Abstract of chapters[edit | edit source]

  • Chapter 1, Orientations and Overview

In this chapter the author shows the historical background of the rite's origins and observance in Iran and Iraq and tries to recount the early development of Iranian mourning traditions.

  • Chapter 2, Muharram Rituals in Iran: Past and Present

Korom believes that the practices associated with Hussain's passion may have originated in Iran and Iraq as a result of grafting earlier pre-Islamic beliefs and practices onto the Shi'i master narrative. It has been seen that the material and visual dimensions of the public rituals combine with their verbal and dramatic dimensions to create a distinct ritualistic complex. Taken together, these multisensory events-stationary and processional, private and public, sacred and secular-comprise the observances for Hussain in Iran, telling a story that is relived each year by the faithful. He ended this chapter by suggesting that even in Iran a festive mood provides a backdrop to the mournful posture of the religious community participating in Muharram-related activities. The Iranian atmosphere in no way, however, resembles the carnivalesque dimension we encounter in India.
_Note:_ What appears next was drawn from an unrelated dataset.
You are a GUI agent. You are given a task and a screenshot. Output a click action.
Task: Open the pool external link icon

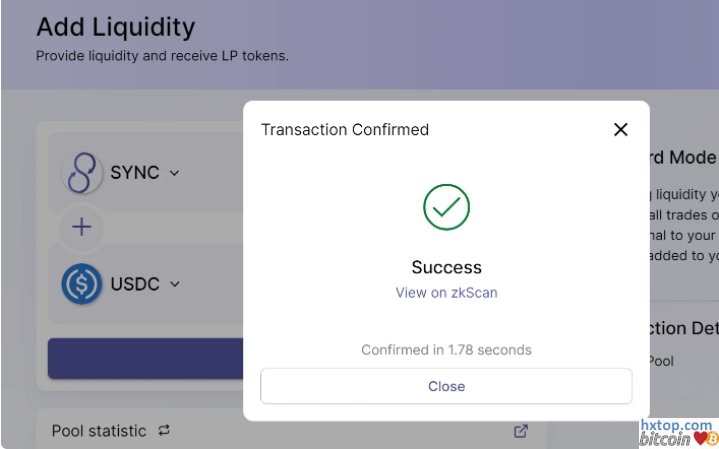521,431
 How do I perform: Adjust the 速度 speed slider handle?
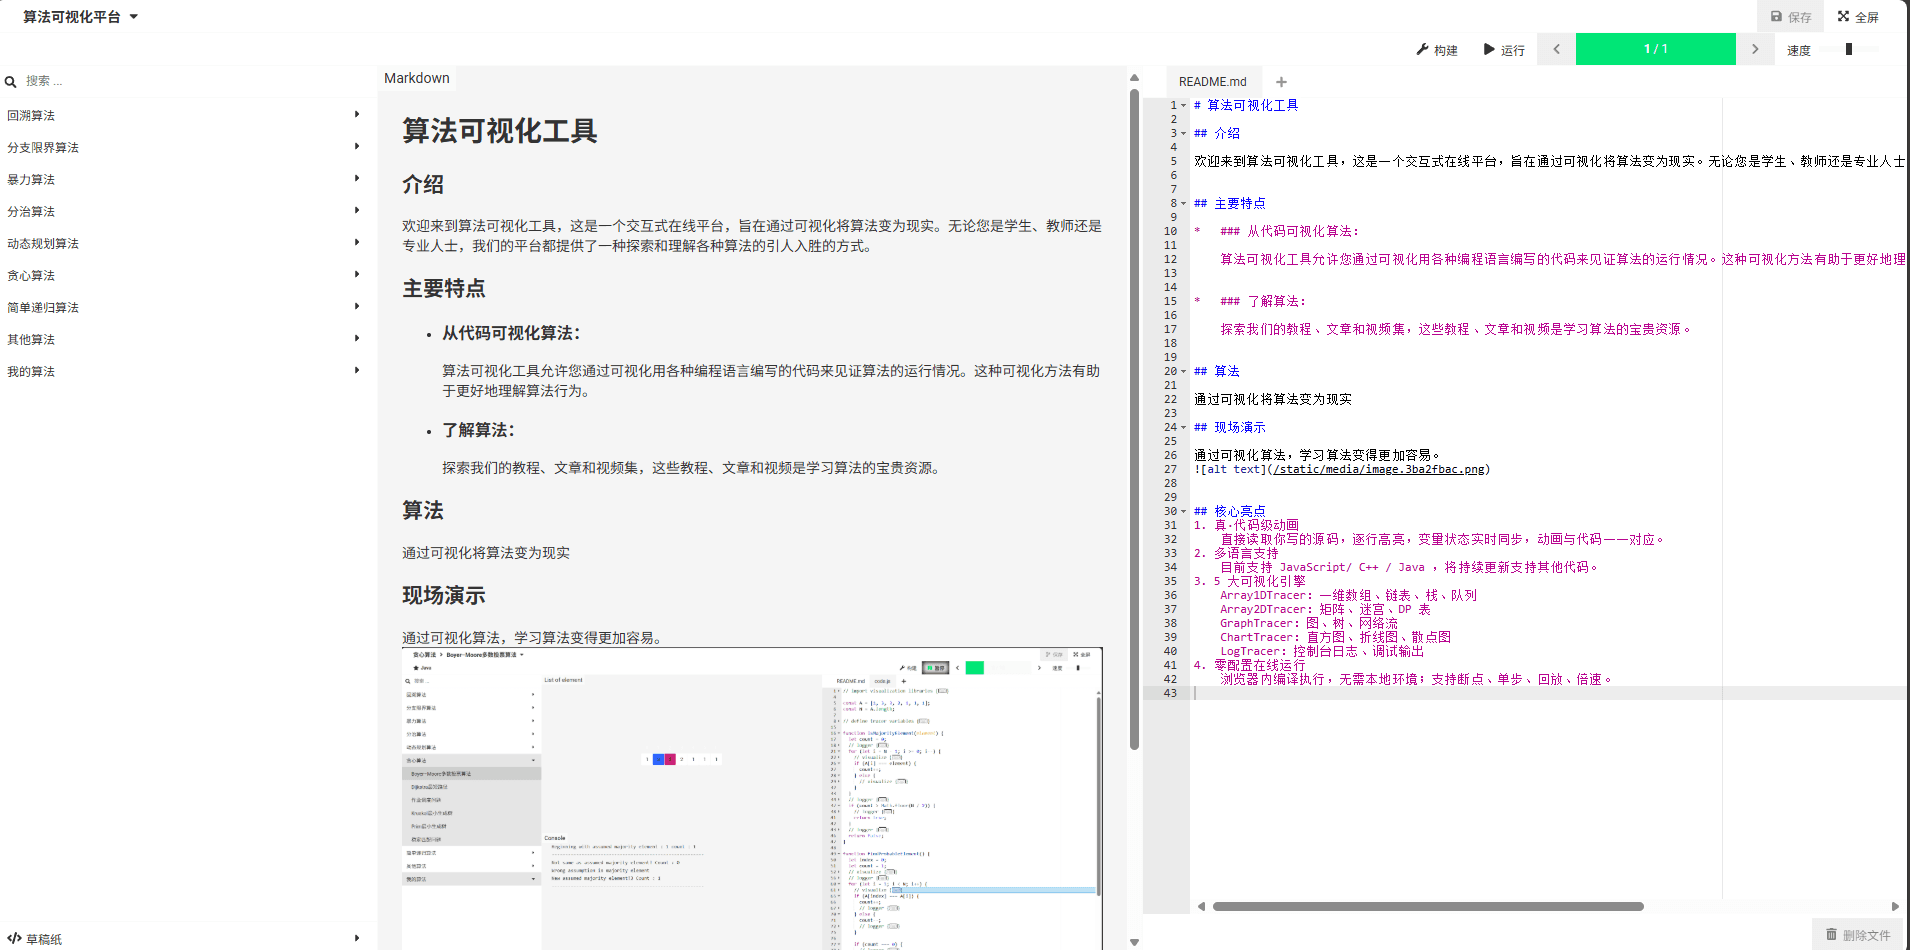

  • Chapter 3, The Passage of Rites to South Asia

Korom indicates that although one can speak of multiple sectarian Muharrams existing simultaneously at different points in time, there is also abundant evidence to suggest mixed regional forms practiced in India today that cohere around a Shi'i/Sunni/Hindu creolized form and development of both private Shi'i practices and public Sunni ones being performed separately is obvious. He also mentions that the rituals continued to grow and change as a result of cultural encounters between religious and ethnic groups in the Indian subcontinent. At the end of this part, he has alluded to the numerous ways in which the month of Muharram has afforded the Shi'ah a symbolic and theological means to protest and rebel against oppression and tyranny. He believes that resistance to ruling forces is a major Muharram theme around the world, and more political examples are observed in the Caribbean.

  • Chapter 4, Onward to the Caribbean

In this chapter, the author provides a brief overview of the Hosay tradition as it is practiced today in order to provide the reader with a fitting context for the extended ethnographic and theoretical discussions. He wishes to argue that the necessary process of a minority religious community adopting local customs has allowed the rituals to thrive creatively in each of the environments discussed. He refers to this process as "cultural creolization," an appropriate alternative to the outdated and problematic concept of syncretism.

  • Chapter 5, Building the Tadjah, Constructing Community

In this chapter, the author wishes to illustrate the mismatch between interpretations and understandings with a prototypical set of historically derived assumptions about the phenomenon performed by describing explicitly different sets of interpretations pertaining to Hosay. So, he provides a fairly extensive description of the processes, both symbolic and actual, leading up to the great processions that are the center of the annual event in Trinidad. In this way he tries to provide the reader with the appropriate contextual backdrop for his subsequent theoretical discussions of negotiating and debating creolization, identity, tradition, and the pros and cons of transnationalism.

  • Chapter 6, Conclusion: Maintenance and Transformation via Cultural Creolization

The theme of identity politics is addressed most forcefully in this chapter where the author argues that the Rosay phenomenon manifests multiple discourses about national culture, race, and ethnic identity on the island. The domains of these discourses can best be visualized as a series of concentric circles starting from the center and radiating outward like the proverbial ripples on a pond. He explores some key issues for understanding the dynamics of what he has been referring to as cultural creolization. During this journey it is seen that Trinidadian practitioners had to adapt the rituals to local circumstances to secure their survival and allow them to flourish.